Update: quick grep showed me it's error in pg.rs and sqlite.rs so likely this one is some kind of database error? Edit: uploading file from client still made no new file in samples. I forgot mentioning it.

[rjzak]

MDB keeps track of samples by user and group, and permissions for collections of samples (sources) are also by group. The admin commands let you create a group and source, link them, then add the user to the group. Then you can upload the samples to the group with the relationship to the uploading user. Did you set that up earlier? If not, I wonder if there was some condition I didn't check which caused weird or silent errors when you tried adding file(s).

[dmknght]

Did you set that up earlier?

I believe I didn't. Everything I configured was the config file only. I suppose this is the same error that caused crash.

[rjzak]

Check out these commands and make a test source and group, and add the relations.

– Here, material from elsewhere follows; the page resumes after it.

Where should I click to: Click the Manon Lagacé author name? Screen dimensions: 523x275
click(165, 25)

• Create a source, look at the command line options: mdb_server admin -c /path/to/config.toml create source --help
• Create a group, look at the command line options: mdb_server admin -c /path/to/config.toml create group --help
• Add the group to the source, look at the command line options: mdb_server admin -c /path/to/config.toml add-group-to-source --help
• Add the user to the group, look at the command line options: mdb_server admin -c /path/to/config.toml add-user-to-group --help

I added a few entries for VirusShare, and I see:

❯ ./mdb_client whoami
UserID: 0
You're part of 2 groups:
    admin
    default
You have access to 2 sources:
    VirusShare_00000.zip
    VirusShare_00001.zip

[dmknght]

Creating group gave me error database is running. I think at this point i'm going to create a server from scratch again.

[rjzak]

Wow, that is weird. Maybe it's a VM issue? I haven't tried MDB in a VM, nor with Trixie/Testing yet (didn't have time the other night). Maybe try it with SQLite first while you're getting a feel for it?

[dmknght]

Wow, that is weird. Maybe it's a VM issue? I haven't tried MDB in a VM, nor with Trixie/Testing yet (didn't have time the other night). Maybe try it with SQLite first while you're getting a feel for it?

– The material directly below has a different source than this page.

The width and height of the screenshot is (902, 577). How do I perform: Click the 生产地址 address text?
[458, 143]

I'm not sure what i did wrong. I created a postgres DB and created a connection. I think it's better to do everything from scratch first, from build with latest rustc version.

[rjzak]

Hopefully there will be lessons learned so we can make this an easier, smoother, simpler process in the future.

[dmknght]

Hopefully there will be lessons learned so we can make this an easier, smoother, simpler process in the future.

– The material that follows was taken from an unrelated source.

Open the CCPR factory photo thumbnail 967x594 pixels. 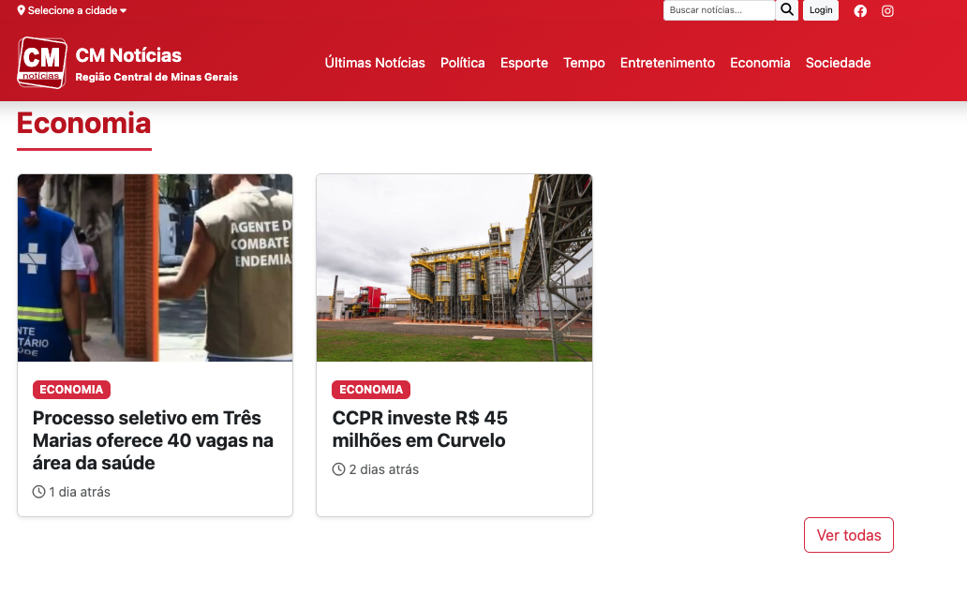coord(454,268)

I decided drop db, remove configs and other stuff instead of making a server fully from scratch to save time. I'm more familiar with MySQL syntax so playing with Postgres wasn't really fun at all LoL.

Anyway If I managed to make it, I would like to list my steps as an instruction because I personally feel like a detailed tutorial is better.

[dmknght]

Good news: Everything is working. I think the error of this topic was my mistake didn't add user, group to source. That's my bad skipping 4th step for some reason lol. Kinda bad news: When I uploaded a big file, server gave me error:

File is ELF, hash: 00ae07c9fe63b080181b8a6d59c6b3b6f9913938858829e5a42ab90fb72edf7a, size: 7.8 MB Update:

• When I used wrong id value, server responded Sample uploaded but it didn't, I think it should be changed
• Seems like file size too large is the problem that showed crash. I also found an other crash. Should I create new issues for them? I mean this very topic should be closed because I didn't create source for current user (admin), hence it showed error

P/S: I think the code logic should be updated when admin didn't set source too.

[rjzak]

A new issue would be great, and the code should display a useful error when the needed info isn't present. An issue for that would also help so I can try to replicate that.

My hope was to make it so you don't have to do much to get things working with Postgres, so that's something I can work on starting with better documentation. But some things can't be helped since admin rights are needed to make a user and create a database.